Threshold-crossing multi-unit activity (MUA) from 1718 recording channels across 41 sessions in three squirrel monkeys (B, C, F), recorded passively while each animal listened to a battery of TIMIT speech sentences and species-specific vocalizations. Spike-sorting was not feasible at acquisition — Ahmed 2025 explicitly treats each channel as a single “multi-unit” (§Data collection, p4).

Two stimulus classes are loaded as separate Downer2025Dataset instances:

TIMIT — English speech (`stimuli='timit'`)

499 unique sentences from the TIMIT corpus, 1.99–3.59 s each (median 3.11 s), 16 kHz mono. Each sentence is presented with 0.5 s of pre/post silence padding (befaft_s = (0.5, 0.5)); total ~25 min of stimulus per session.
Canonical per-session design (Ahmed 2025 p4): 489 sentences at 1 rep + 10 sentences at 11 reps = 599 presentations per session. Some sessions doubled the 11-rep block (so per-(stim, neuron) R can also be 2 or 22).
Test split = the 10 11-rep IDs [12, 13, 32, 43, 56, 163, 212, 218, 287, 308] (programmatically discovered from the per-session stim-code histograms, stable across all sessions).
All sessions presented all 499 sentences → the resulting (S=499, N=1718) nrn_masks matrix is fully dense (zero NaN sentinels).

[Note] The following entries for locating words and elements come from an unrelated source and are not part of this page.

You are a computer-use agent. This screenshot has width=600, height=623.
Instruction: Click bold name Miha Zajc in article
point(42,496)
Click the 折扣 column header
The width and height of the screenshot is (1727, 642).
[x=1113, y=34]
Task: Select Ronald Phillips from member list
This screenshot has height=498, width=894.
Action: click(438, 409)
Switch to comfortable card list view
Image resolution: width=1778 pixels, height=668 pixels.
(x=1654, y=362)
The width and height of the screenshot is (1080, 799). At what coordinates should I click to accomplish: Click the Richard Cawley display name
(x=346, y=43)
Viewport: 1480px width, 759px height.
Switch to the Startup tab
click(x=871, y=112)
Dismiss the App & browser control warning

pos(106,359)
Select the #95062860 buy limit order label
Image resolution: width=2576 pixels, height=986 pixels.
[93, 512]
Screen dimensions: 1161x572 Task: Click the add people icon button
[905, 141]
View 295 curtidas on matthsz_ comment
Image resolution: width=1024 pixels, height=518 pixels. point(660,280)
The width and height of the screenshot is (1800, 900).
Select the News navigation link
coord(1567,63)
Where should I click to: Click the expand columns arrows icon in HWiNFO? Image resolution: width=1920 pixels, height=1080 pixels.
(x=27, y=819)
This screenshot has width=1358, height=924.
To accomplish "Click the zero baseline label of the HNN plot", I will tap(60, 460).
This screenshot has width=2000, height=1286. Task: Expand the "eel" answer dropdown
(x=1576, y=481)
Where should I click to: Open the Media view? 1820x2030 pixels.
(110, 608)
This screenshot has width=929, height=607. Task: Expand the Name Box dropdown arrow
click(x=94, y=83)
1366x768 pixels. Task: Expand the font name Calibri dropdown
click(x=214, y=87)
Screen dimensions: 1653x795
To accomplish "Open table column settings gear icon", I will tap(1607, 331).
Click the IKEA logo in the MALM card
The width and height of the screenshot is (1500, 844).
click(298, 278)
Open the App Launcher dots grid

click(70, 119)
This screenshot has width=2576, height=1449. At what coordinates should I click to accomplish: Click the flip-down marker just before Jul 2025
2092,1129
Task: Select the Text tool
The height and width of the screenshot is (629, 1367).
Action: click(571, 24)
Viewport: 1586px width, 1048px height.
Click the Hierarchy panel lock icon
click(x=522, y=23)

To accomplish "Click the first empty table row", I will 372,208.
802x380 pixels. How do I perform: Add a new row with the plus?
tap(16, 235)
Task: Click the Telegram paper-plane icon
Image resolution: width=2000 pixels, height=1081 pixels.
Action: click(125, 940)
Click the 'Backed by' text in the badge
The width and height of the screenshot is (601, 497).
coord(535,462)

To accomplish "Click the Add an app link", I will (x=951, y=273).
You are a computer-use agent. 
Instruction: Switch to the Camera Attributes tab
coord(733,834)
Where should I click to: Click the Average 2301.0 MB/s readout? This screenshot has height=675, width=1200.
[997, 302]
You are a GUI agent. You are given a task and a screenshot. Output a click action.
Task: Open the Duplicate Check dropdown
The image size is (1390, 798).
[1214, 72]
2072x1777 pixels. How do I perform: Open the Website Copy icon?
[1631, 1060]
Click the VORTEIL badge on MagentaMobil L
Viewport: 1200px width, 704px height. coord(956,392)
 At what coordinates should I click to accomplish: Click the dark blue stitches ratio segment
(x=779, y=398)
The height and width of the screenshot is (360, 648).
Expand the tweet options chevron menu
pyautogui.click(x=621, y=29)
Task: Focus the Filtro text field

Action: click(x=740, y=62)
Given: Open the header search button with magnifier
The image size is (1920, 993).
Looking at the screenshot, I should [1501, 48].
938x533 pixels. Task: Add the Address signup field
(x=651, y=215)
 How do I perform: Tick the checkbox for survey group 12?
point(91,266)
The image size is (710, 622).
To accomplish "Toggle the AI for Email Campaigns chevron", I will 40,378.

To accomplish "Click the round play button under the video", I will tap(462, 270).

mVocs — monkey vocalizations (`stimuli='mvocs'`)

303 unique vocalizations (grunts, screams, coos) packaged in the 28 min concat WAV MonkVocs_15Blocks.wav (41 kHz stereo, mono-averaged and resampled to 16 kHz by the loader). The play-order mVocsStimCodes defines the per-voc canonical rep count.
Canonical WAV design: 228 vocs at 1 rep, 75 vocs at variable reps (2–30 reps), and 11 vocs at exactly 15 reps. The 11 at 15 reps are the paper’s test set: IDs [7, 9, 12, 15, 24, 29, 30, 33, 44, 45, 48].
Per-voc canonical duration = minimum inter-onset interval across that voc’s occurrences (excludes variable inter-stim silence). Voc lengths range 0.95–4.69 s, median ~1.8 s.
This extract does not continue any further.